*About this exercise*: Write the listing out again, all of it, word for word.

....

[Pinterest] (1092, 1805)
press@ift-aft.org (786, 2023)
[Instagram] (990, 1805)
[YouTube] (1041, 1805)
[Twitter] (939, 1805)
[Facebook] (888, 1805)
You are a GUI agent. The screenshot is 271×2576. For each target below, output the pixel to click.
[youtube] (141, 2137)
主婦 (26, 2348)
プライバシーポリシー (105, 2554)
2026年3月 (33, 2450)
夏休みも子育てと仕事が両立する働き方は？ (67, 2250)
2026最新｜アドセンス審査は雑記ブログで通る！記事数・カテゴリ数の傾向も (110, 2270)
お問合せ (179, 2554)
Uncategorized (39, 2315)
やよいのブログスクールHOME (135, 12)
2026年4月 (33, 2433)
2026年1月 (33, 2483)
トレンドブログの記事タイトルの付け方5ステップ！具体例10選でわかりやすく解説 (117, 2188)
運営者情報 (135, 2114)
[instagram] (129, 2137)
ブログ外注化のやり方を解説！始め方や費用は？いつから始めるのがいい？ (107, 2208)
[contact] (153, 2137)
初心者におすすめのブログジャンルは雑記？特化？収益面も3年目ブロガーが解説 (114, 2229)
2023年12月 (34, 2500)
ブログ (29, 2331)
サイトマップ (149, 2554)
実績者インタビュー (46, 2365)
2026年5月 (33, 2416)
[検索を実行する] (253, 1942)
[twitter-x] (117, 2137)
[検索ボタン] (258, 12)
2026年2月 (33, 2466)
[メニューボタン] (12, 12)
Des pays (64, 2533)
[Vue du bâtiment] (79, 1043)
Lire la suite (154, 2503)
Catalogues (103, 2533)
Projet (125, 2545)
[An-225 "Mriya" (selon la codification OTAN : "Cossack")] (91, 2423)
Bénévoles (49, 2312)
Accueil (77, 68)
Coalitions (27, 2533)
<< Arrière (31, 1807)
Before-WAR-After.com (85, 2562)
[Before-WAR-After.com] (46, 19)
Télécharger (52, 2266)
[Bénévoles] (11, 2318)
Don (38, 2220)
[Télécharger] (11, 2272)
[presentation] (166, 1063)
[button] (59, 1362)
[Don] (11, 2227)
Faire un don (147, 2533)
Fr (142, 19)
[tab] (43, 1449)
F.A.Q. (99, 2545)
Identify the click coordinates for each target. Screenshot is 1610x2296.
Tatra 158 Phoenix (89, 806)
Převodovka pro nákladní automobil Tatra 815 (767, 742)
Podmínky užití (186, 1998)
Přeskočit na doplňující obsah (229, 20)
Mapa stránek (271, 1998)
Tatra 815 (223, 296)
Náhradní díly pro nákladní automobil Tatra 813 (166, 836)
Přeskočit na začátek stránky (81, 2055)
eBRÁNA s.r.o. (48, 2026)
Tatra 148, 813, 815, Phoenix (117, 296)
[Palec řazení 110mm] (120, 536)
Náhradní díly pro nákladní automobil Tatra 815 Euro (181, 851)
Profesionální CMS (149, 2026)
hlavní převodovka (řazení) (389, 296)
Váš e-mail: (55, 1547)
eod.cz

....

*Your response*:
[Pinterest] (1092, 1805)
press@ift-aft.org (786, 2023)
[Instagram] (990, 1805)
[YouTube] (1041, 1805)
[Twitter] (939, 1805)
[Facebook] (888, 1805)
You are a GUI agent. The screenshot is 271×2576. For each target below, output the pixel to click.
[youtube] (141, 2137)
主婦 (26, 2348)
プライバシーポリシー (105, 2554)
2026年3月 (33, 2450)
夏休みも子育てと仕事が両立する働き方は？ (67, 2250)
2026最新｜アドセンス審査は雑記ブログで通る！記事数・カテゴリ数の傾向も (110, 2270)
お問合せ (179, 2554)
Uncategorized (39, 2315)
やよいのブログスクールHOME (135, 12)
2026年4月 (33, 2433)
2026年1月 (33, 2483)
トレンドブログの記事タイトルの付け方5ステップ！具体例10選でわかりやすく解説 (117, 2188)
運営者情報 (135, 2114)
[instagram] (129, 2137)
ブログ外注化のやり方を解説！始め方や費用は？いつから始めるのがいい？ (107, 2208)
[contact] (153, 2137)
初心者におすすめのブログジャンルは雑記？特化？収益面も3年目ブロガーが解説 (114, 2229)
2023年12月 (34, 2500)
ブログ (29, 2331)
サイトマップ (149, 2554)
実績者インタビュー (46, 2365)
2026年5月 (33, 2416)
[検索を実行する] (253, 1942)
[twitter-x] (117, 2137)
[検索ボタン] (258, 12)
2026年2月 (33, 2466)
[メニューボタン] (12, 12)
Des pays (64, 2533)
[Vue du bâtiment] (79, 1043)
Lire la suite (154, 2503)
Catalogues (103, 2533)
Projet (125, 2545)
[An-225 "Mriya" (selon la codification OTAN : "Cossack")] (91, 2423)
Bénévoles (49, 2312)
Accueil (77, 68)
Coalitions (27, 2533)
<< Arrière (31, 1807)
Before-WAR-After.com (85, 2562)
[Before-WAR-After.com] (46, 19)
Télécharger (52, 2266)
[Bénévoles] (11, 2318)
Don (38, 2220)
[Télécharger] (11, 2272)
[presentation] (166, 1063)
[button] (59, 1362)
[Don] (11, 2227)
Faire un don (147, 2533)
Fr (142, 19)
[tab] (43, 1449)
F.A.Q. (99, 2545)
Identify the click coordinates for each target. Screenshot is 1610x2296.
Tatra 158 Phoenix (89, 806)
Převodovka pro nákladní automobil Tatra 815 (767, 742)
Podmínky užití (186, 1998)
Přeskočit na doplňující obsah (229, 20)
Mapa stránek (271, 1998)
Tatra 815 (223, 296)
Náhradní díly pro nákladní automobil Tatra 813 (166, 836)
Přeskočit na začátek stránky (81, 2055)
eBRÁNA s.r.o. (48, 2026)
Tatra 148, 813, 815, Phoenix (117, 296)
[Palec řazení 110mm] (120, 536)
Náhradní díly pro nákladní automobil Tatra 815 Euro (181, 851)
Profesionální CMS (149, 2026)
hlavní převodovka (řazení) (389, 296)
Váš e-mail: (55, 1547)
eod.cz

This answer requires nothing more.